■ Data for the task:

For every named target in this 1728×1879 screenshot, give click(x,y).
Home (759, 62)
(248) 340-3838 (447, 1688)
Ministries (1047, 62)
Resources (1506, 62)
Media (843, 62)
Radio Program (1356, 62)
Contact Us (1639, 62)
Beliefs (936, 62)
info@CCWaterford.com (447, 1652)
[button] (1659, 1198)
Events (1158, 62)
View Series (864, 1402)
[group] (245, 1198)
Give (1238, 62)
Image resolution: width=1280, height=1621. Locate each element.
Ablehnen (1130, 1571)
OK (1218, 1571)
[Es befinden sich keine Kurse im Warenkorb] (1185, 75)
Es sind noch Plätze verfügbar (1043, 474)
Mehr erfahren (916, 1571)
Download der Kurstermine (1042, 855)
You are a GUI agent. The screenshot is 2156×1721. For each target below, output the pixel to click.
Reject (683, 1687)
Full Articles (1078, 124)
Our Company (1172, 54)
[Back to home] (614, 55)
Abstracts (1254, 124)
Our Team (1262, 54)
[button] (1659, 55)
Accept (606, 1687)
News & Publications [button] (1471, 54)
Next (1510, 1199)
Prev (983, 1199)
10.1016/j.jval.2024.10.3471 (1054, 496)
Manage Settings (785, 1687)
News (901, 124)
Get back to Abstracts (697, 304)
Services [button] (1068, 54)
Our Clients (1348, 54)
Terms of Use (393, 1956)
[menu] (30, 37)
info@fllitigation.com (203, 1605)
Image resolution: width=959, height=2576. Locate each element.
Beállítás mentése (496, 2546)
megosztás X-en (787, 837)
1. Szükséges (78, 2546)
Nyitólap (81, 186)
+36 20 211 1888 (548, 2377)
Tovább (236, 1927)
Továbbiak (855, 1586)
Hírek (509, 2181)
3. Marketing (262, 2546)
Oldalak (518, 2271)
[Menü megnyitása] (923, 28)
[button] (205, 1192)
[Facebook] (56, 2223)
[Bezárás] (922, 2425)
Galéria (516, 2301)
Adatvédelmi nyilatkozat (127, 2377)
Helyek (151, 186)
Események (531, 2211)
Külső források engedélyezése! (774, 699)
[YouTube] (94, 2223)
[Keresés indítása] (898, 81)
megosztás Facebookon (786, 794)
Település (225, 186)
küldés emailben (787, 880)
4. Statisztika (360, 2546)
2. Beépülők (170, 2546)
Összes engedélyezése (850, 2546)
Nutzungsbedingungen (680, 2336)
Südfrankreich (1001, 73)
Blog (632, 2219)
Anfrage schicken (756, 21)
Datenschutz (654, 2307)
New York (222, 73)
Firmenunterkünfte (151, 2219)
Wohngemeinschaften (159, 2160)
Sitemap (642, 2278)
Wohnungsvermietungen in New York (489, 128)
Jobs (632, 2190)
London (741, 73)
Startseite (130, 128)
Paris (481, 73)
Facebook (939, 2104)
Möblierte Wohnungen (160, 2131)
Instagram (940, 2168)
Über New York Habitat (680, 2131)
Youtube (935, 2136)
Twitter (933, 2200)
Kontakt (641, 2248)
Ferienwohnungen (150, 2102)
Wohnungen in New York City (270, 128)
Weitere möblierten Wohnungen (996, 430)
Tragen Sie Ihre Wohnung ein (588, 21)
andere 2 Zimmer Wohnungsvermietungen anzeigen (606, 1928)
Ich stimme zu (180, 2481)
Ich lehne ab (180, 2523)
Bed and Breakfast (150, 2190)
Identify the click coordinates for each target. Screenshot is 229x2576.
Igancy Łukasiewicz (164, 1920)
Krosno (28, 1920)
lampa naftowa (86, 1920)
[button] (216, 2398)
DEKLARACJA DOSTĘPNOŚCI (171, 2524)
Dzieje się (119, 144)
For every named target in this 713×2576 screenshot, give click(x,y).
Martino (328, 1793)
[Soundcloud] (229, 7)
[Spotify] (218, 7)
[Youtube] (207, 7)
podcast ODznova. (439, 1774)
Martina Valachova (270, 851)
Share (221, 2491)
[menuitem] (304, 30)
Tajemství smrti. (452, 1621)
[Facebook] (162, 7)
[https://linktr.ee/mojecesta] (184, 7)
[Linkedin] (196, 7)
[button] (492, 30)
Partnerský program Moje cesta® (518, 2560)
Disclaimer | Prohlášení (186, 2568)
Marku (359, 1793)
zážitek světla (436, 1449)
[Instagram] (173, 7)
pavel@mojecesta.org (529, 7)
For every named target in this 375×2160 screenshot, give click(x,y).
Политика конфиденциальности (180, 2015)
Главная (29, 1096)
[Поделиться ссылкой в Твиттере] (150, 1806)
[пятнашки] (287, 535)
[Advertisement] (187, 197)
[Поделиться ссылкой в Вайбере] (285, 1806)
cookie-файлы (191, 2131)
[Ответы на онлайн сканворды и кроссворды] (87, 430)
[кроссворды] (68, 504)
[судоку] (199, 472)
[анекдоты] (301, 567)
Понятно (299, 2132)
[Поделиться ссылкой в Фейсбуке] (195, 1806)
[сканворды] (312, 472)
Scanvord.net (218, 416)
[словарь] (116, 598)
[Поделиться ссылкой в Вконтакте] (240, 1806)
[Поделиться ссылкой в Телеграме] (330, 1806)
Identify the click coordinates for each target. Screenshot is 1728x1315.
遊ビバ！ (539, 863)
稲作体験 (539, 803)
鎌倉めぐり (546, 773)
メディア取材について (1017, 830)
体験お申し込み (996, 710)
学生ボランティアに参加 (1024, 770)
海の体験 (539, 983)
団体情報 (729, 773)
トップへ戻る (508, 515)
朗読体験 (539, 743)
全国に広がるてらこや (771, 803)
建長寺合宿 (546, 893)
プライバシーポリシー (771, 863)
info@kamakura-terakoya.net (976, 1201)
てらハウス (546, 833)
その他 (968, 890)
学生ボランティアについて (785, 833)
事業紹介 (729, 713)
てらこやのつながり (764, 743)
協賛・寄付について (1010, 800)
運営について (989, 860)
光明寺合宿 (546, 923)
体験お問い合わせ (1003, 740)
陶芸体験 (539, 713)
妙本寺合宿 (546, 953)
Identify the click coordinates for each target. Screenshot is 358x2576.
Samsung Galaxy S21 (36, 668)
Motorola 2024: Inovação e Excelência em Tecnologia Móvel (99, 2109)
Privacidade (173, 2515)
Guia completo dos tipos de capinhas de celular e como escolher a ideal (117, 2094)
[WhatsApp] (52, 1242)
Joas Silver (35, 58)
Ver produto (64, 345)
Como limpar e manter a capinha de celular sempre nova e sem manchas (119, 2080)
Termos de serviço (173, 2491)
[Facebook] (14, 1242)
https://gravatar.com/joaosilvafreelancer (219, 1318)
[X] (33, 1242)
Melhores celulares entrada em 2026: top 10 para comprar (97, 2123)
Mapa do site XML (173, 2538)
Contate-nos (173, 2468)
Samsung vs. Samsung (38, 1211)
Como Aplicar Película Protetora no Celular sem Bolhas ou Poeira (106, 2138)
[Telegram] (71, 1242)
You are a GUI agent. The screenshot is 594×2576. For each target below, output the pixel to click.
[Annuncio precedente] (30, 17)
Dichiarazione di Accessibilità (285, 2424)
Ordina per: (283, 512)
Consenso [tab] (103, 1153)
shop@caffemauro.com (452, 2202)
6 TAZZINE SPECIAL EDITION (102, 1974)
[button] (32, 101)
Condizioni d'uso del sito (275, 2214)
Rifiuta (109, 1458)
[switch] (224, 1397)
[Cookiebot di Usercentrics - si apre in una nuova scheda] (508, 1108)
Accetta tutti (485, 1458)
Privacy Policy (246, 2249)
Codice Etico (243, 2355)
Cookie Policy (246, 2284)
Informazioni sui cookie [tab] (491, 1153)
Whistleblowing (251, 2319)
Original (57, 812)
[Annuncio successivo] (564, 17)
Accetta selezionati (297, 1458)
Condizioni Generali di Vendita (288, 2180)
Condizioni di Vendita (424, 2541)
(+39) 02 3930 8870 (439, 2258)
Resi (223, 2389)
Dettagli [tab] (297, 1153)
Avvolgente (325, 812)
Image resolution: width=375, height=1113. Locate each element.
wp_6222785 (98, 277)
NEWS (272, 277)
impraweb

■ Task directions: Going down from the first line of the entries above, restate each line word for word until the line holding "Hírek (509, 2181)" is done.

■ Solution for this problem:
For every named target in this 1728×1879 screenshot, give click(x,y).
Home (759, 62)
(248) 340-3838 (447, 1688)
Ministries (1047, 62)
Resources (1506, 62)
Media (843, 62)
Radio Program (1356, 62)
Contact Us (1639, 62)
Beliefs (936, 62)
info@CCWaterford.com (447, 1652)
[button] (1659, 1198)
Events (1158, 62)
View Series (864, 1402)
[group] (245, 1198)
Give (1238, 62)
Image resolution: width=1280, height=1621. Locate each element.
Ablehnen (1130, 1571)
OK (1218, 1571)
[Es befinden sich keine Kurse im Warenkorb] (1185, 75)
Es sind noch Plätze verfügbar (1043, 474)
Mehr erfahren (916, 1571)
Download der Kurstermine (1042, 855)
You are a GUI agent. The screenshot is 2156×1721. For each target below, output the pixel to click.
Reject (683, 1687)
Full Articles (1078, 124)
Our Company (1172, 54)
[Back to home] (614, 55)
Abstracts (1254, 124)
Our Team (1262, 54)
[button] (1659, 55)
Accept (606, 1687)
News & Publications [button] (1471, 54)
Next (1510, 1199)
Prev (983, 1199)
10.1016/j.jval.2024.10.3471 (1054, 496)
Manage Settings (785, 1687)
News (901, 124)
Get back to Abstracts (697, 304)
Services [button] (1068, 54)
Our Clients (1348, 54)
Terms of Use (393, 1956)
[menu] (30, 37)
info@fllitigation.com (203, 1605)
Image resolution: width=959, height=2576. Locate each element.
Beállítás mentése (496, 2546)
megosztás X-en (787, 837)
1. Szükséges (78, 2546)
Nyitólap (81, 186)
+36 20 211 1888 (548, 2377)
Tovább (236, 1927)
Továbbiak (855, 1586)
Hírek (509, 2181)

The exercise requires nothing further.